_REQUIRED WORK:_ In the records below, count each line where the word "agent" appears, and reply with that number only.

_DATA FOR THE TASK:_
——————

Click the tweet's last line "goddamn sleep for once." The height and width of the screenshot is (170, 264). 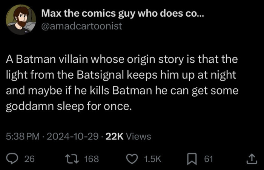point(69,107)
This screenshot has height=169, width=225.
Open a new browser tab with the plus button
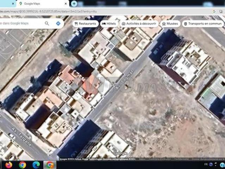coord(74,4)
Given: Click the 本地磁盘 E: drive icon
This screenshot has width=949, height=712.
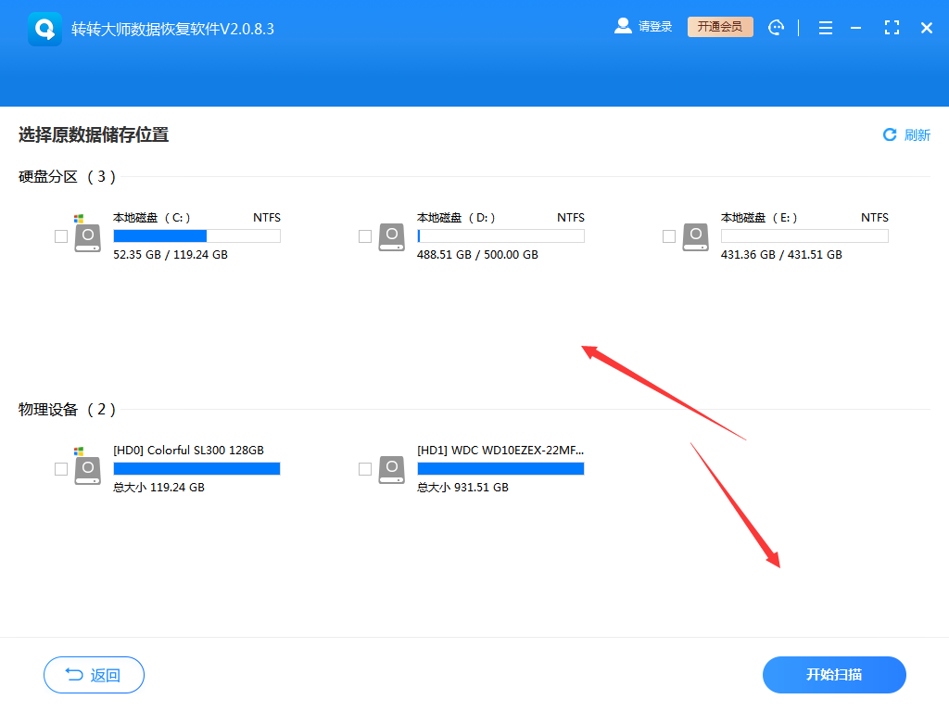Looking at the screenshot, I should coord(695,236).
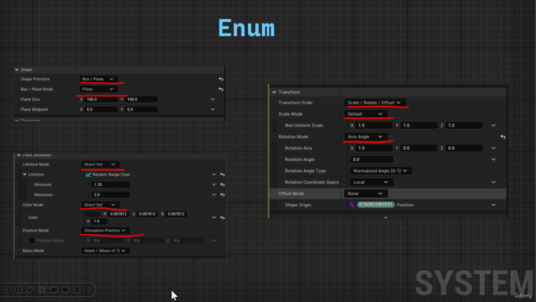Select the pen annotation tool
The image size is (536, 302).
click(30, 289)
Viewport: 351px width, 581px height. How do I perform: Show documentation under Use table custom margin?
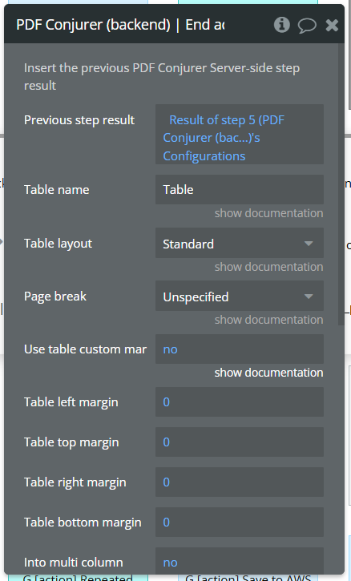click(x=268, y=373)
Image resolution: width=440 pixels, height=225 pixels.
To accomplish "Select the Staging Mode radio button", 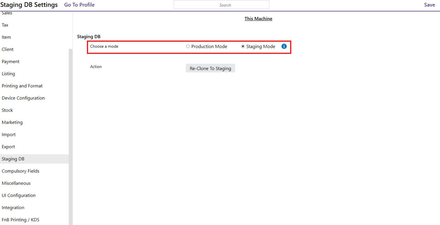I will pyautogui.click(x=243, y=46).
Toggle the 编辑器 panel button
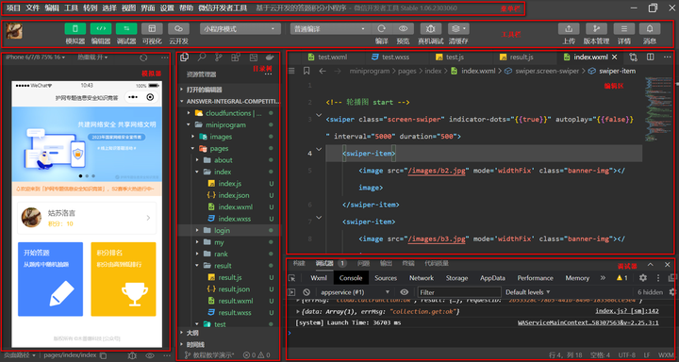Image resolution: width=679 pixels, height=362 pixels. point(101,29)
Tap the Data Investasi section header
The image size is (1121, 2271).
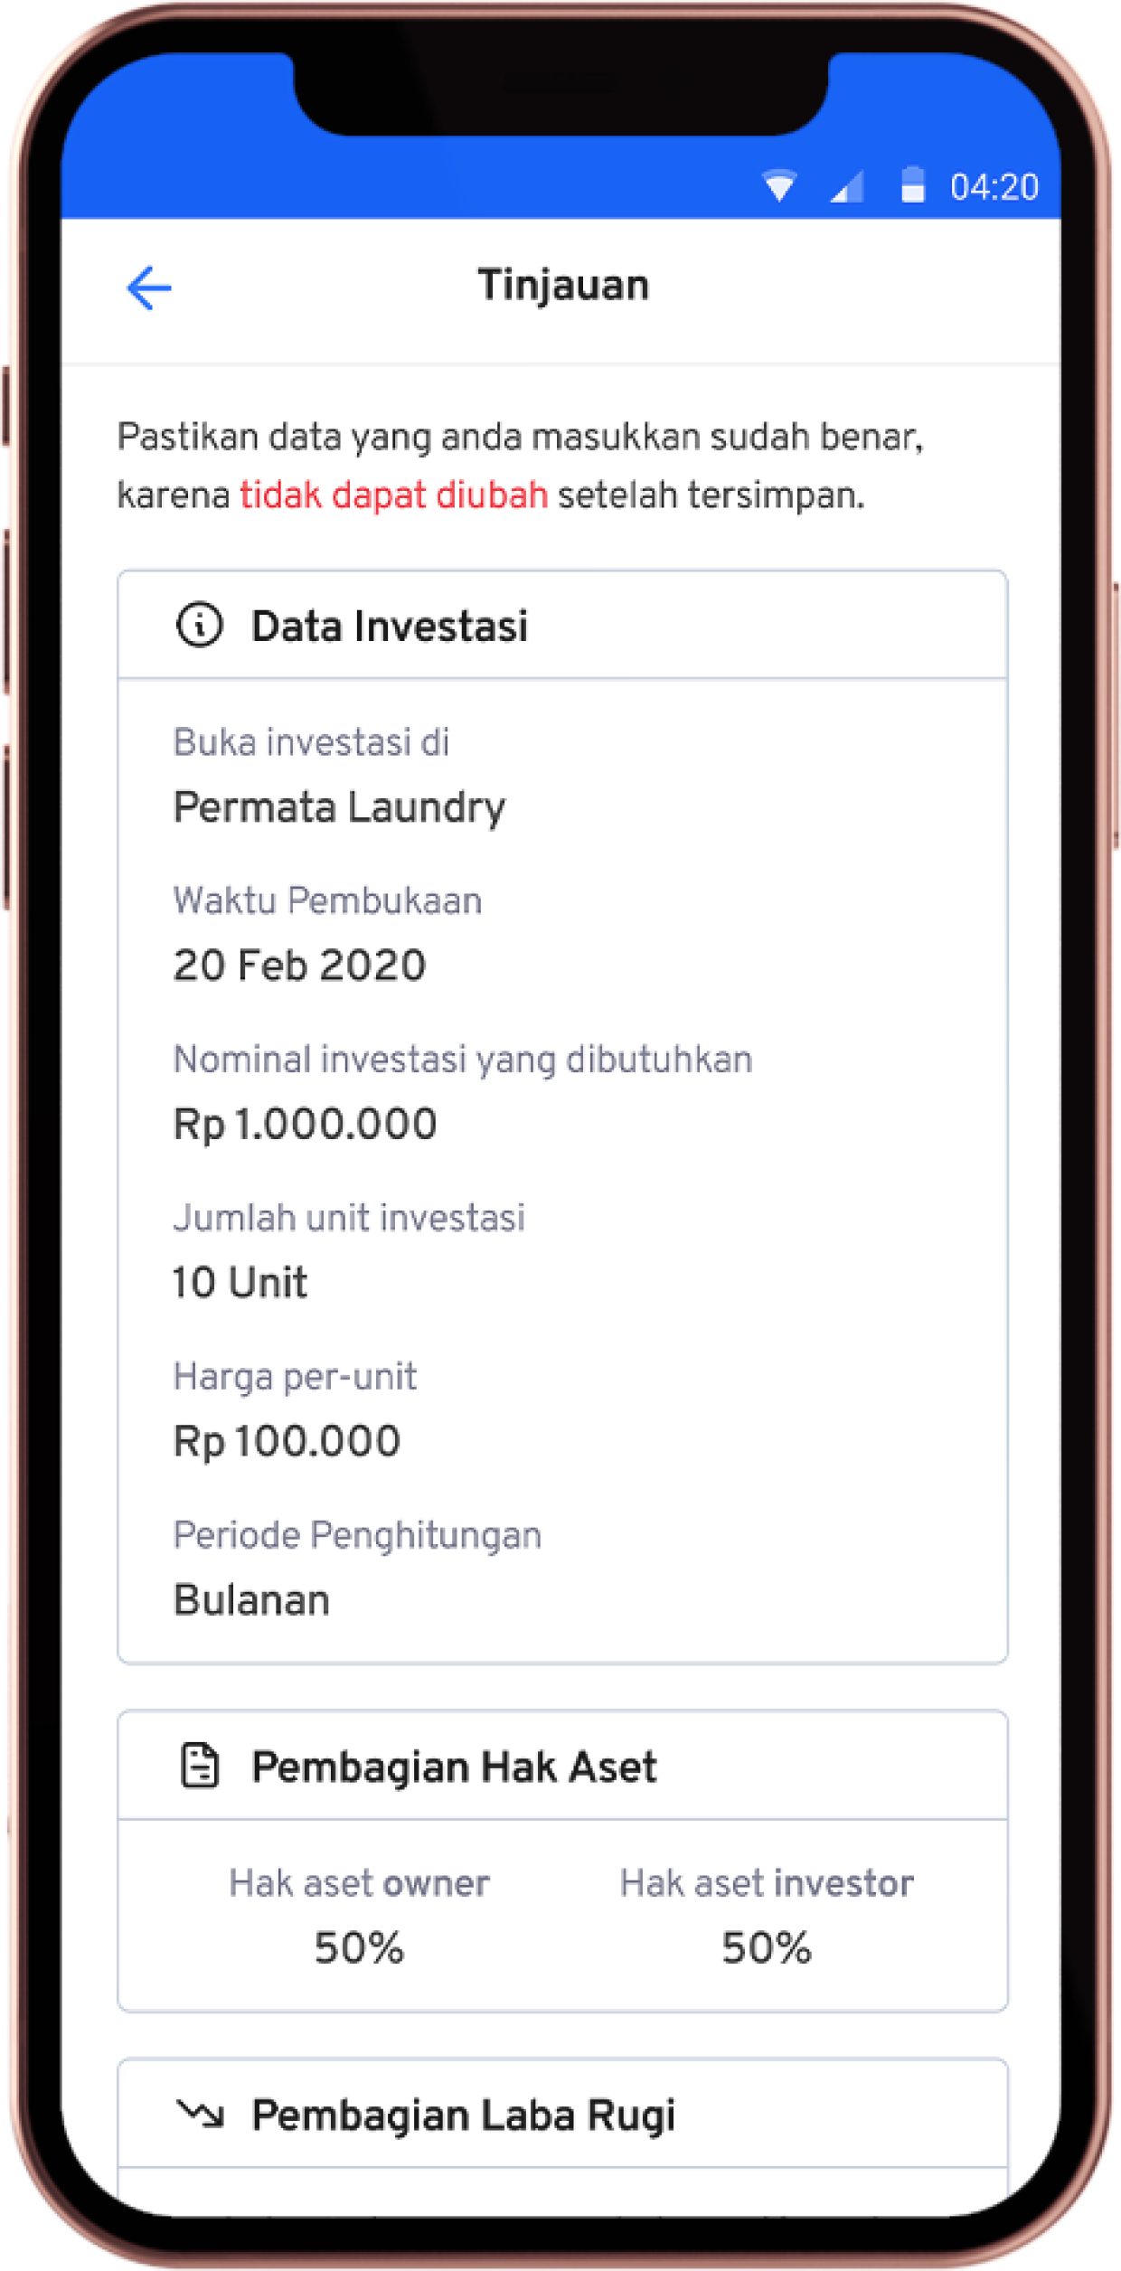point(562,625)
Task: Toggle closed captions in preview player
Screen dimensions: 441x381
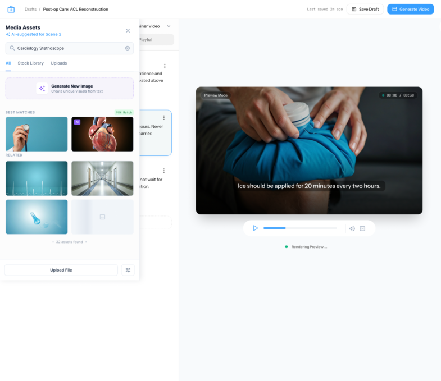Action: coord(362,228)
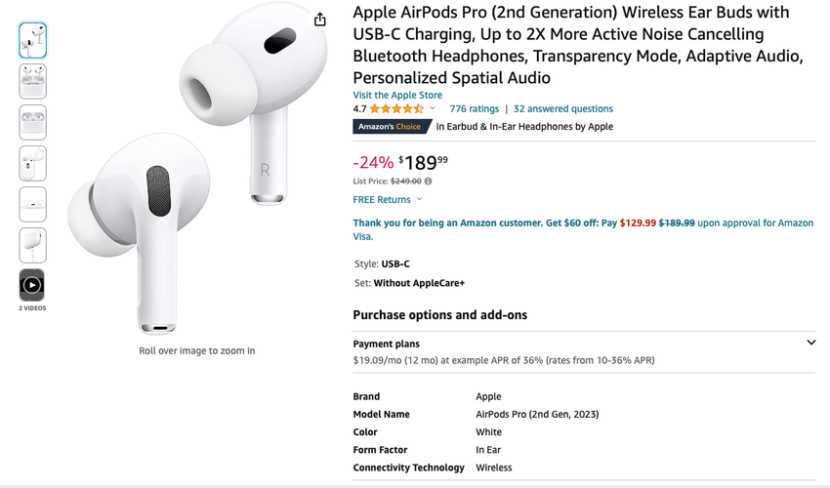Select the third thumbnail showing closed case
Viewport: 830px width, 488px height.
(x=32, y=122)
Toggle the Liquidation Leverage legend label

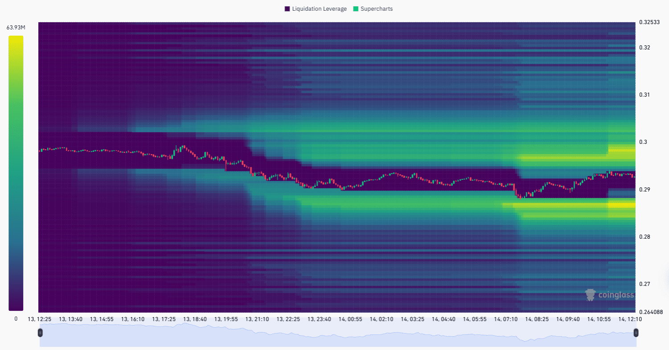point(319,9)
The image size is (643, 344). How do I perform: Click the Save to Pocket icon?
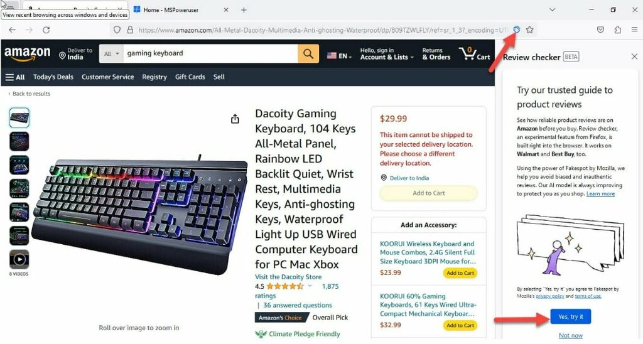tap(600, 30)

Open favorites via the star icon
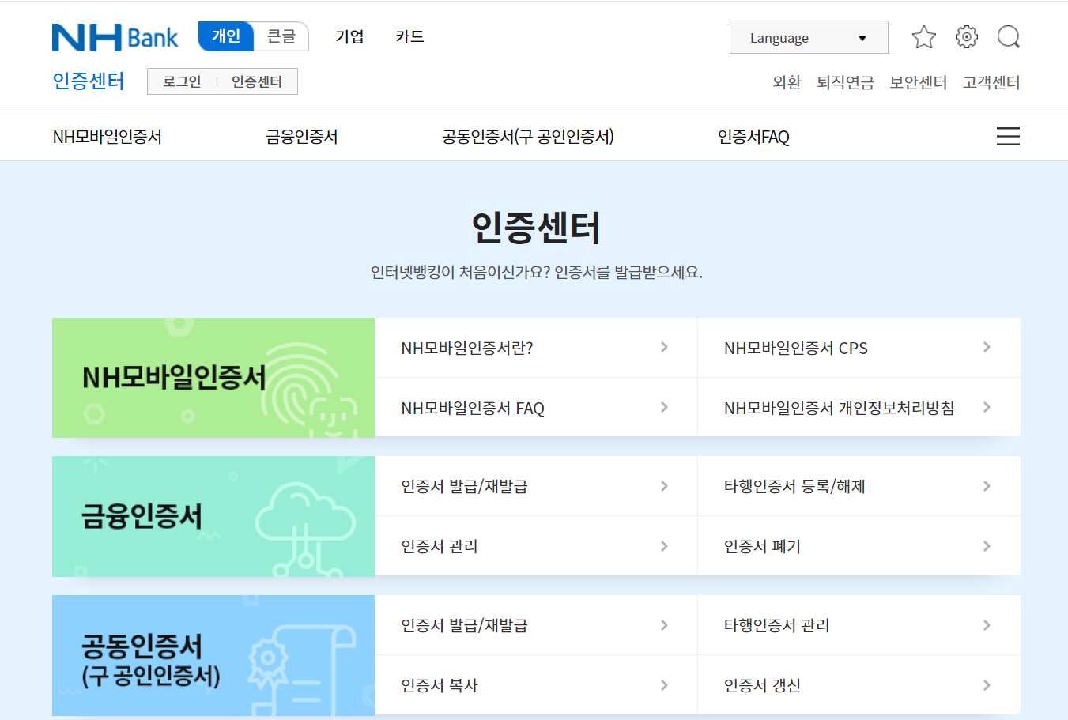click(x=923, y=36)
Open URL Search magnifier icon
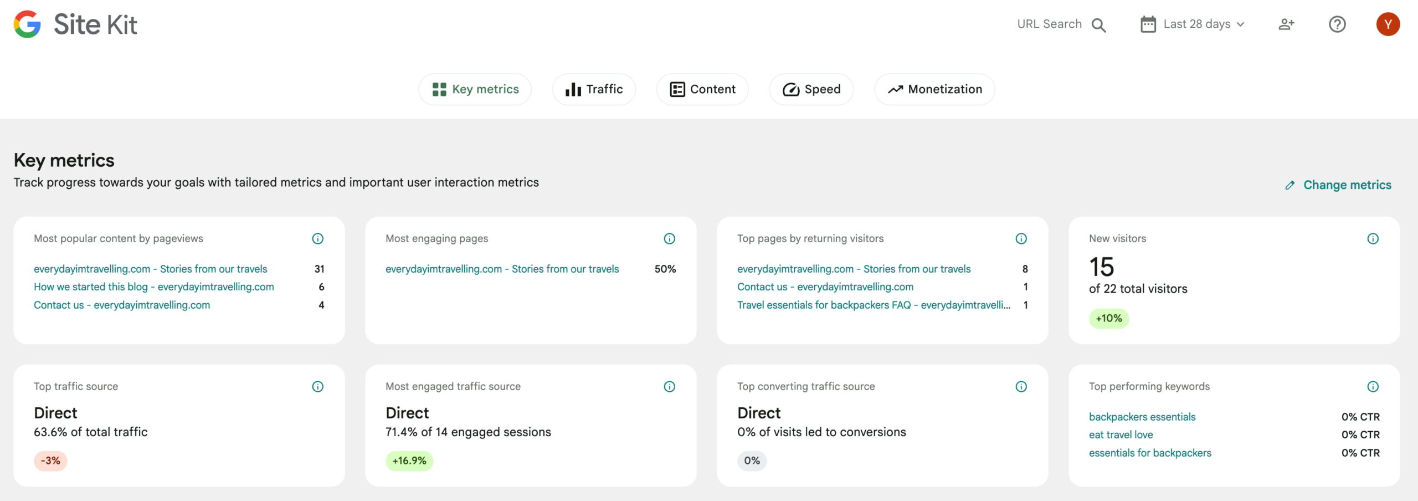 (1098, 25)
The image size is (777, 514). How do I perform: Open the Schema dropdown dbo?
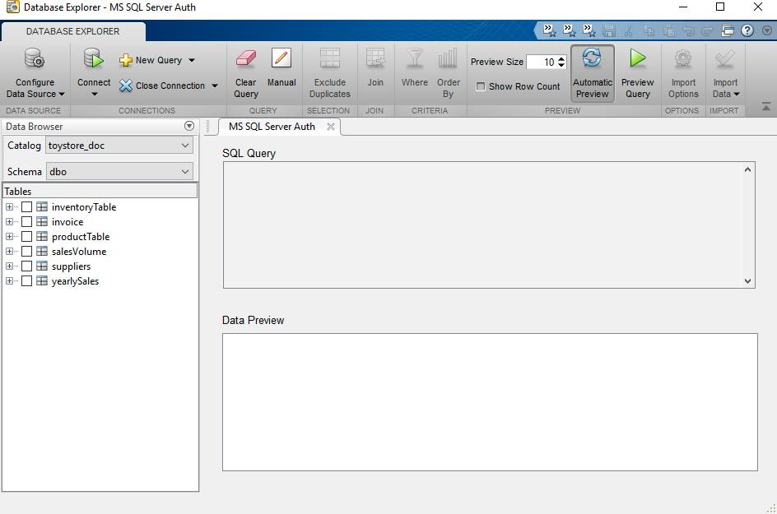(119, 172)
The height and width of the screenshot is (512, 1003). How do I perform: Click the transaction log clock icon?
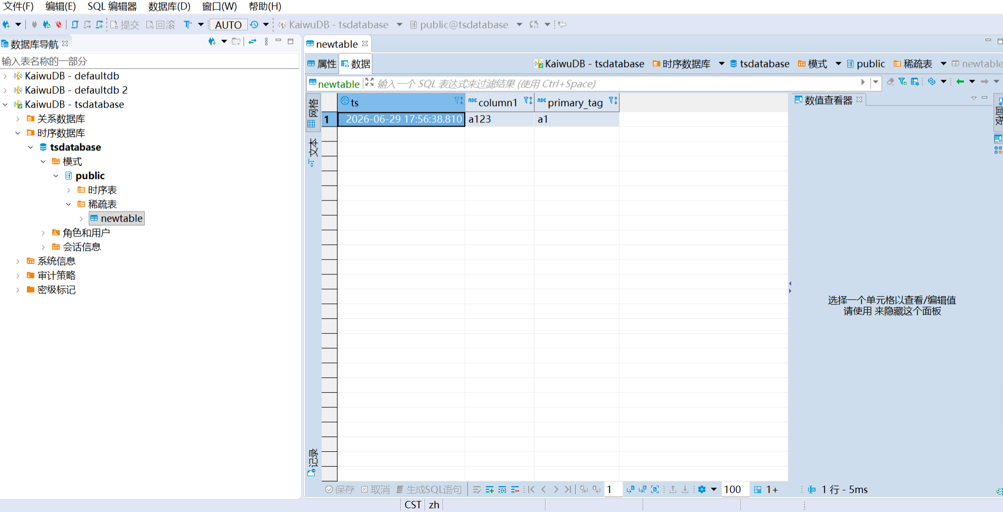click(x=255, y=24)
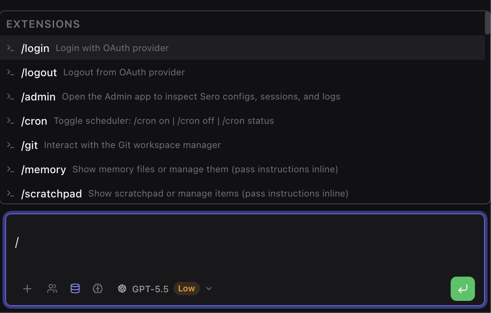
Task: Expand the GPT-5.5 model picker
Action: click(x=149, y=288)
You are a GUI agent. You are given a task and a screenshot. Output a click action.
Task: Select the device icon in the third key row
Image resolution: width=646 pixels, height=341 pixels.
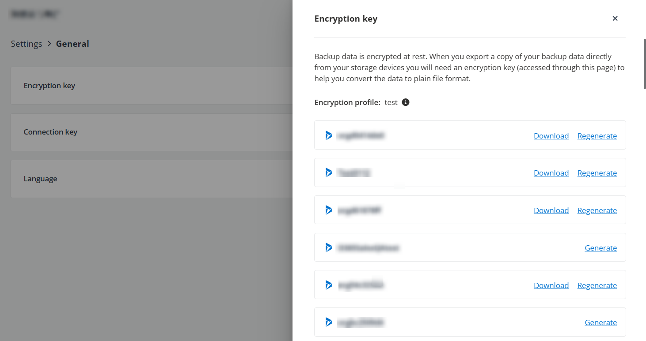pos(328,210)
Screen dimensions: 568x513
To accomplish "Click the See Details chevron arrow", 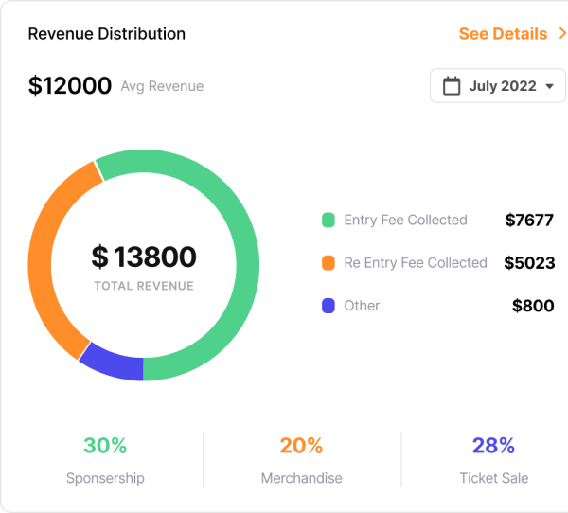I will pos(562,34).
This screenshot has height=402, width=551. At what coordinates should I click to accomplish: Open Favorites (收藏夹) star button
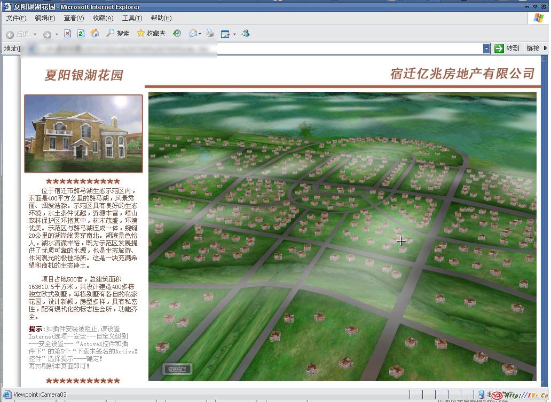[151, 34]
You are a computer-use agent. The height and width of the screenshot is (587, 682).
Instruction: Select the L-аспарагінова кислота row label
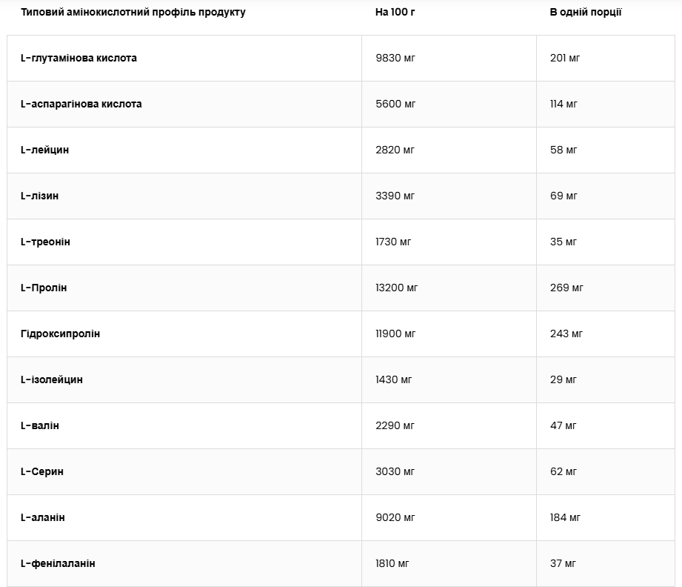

——————

_RESULT:_ 2